My plan is to maybe get some guppies, but I don't want babies. Is it better to get all females or all males?


----------



## v-paw (Feb 17, 2013)

masmba said:


> My plan is to maybe get some guppies, but I don't want babies. Is it better to get all females or all males?


Well males are much more eye appealing with their colors and shape. The females are kinda plain. Most of them are mostly grey and whn you get them the is a slight possibility of them being pregnant even if they were help separate.


Sent from Petguide.com Free App


----------



## masmba (May 18, 2013)

v-paw said:


> Well males are much more eye appealing with their colors and shape. The females are kinda plain. Most of them are mostly grey and whn you get them the is a slight possibility of them being pregnant even if they were help separate.
> 
> 
> Sent from Petguide.com Free App


I knew the males were more colorful, but I just wasn't sure if a group of them would be either aggressive or territorial. I don't want them picking on the cories and especially the cherry shrimp.


----------



## v-paw (Feb 17, 2013)

masmba said:


> I knew the males were more colorful, but I just wasn't sure if a group of them would be either aggressive or territorial. I don't want them picking on the cories and especially the cherry shrimp.


They are very peaceful fish  great for a community and no aggression. I used to breed guppies, and the males chased the emailed close to birth. But now I have just 4 males, 2 of them are lyretail, and they don't pay any attention to my Cory's and get along with all my other fish.


Sent from Petguide.com Free App


----------



## yannis2307 (Apr 23, 2012)

Lol, "emailed". Probably an autocorrected "females"


----------



## little_mermaid (Jun 22, 2013)

fishyfriend1706 said:


> Maybe you could get another 2 cory cats and 2-3 male guppies. You also probably could add a few ghost or cherry shrimp as I have heard they do not take up much room or produce much waste. Yeah you are right, mollys really need a 20-30 gallon.

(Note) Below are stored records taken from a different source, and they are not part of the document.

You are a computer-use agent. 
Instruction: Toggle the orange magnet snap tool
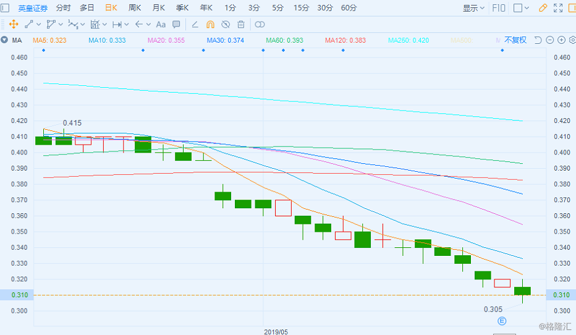210,25
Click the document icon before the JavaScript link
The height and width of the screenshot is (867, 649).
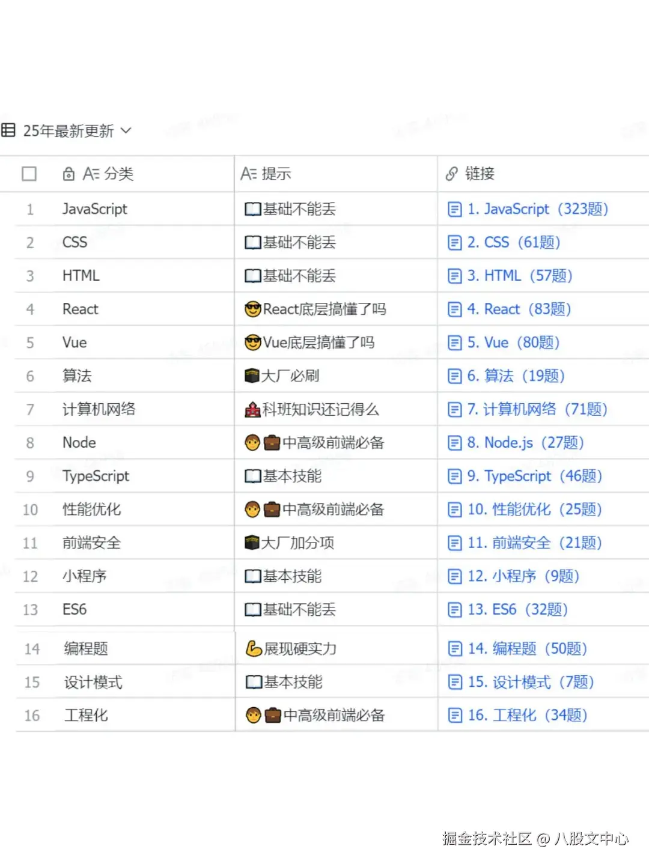(455, 209)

About the ghost shrimp, what is the purpose of having one? Such as does it clean the tank at all or just kinda hang out? Sheer curiosity, nothing against them. I was considering purchasing one for my 10 gallon.


----------



## Dreamer (Mar 15, 2013)

@little mermaid is your name Ariel by chance?? And I don't know if ghost shrimp do much maybe eat leftover food .... I had a Bamboo Shrimp in my ten gallon community, I was told they polish the water.


Sent from Petguide.com Free App


----------



## little_mermaid (Jun 22, 2013)

@dreamer haha no I just love the water and she's my favorite princess. I am debating between getting a corycat or a shrimp, which do you recommend?


----------



## masmba (May 18, 2013)

The corydoras catfish is a schooling fish. If you have space for about 4-6 of them, I'd say get the cories. They are really fun little fish to watch and they wink. If you only have space for one more, I'd suggest the shrimp. I'm not an expert on the fish you have though, so I'd say look them up and make sure they are compatible with each other and your tank size before you add more. You can put all your information into this website and it will help you out. http://www.aqadvisor.com/


----------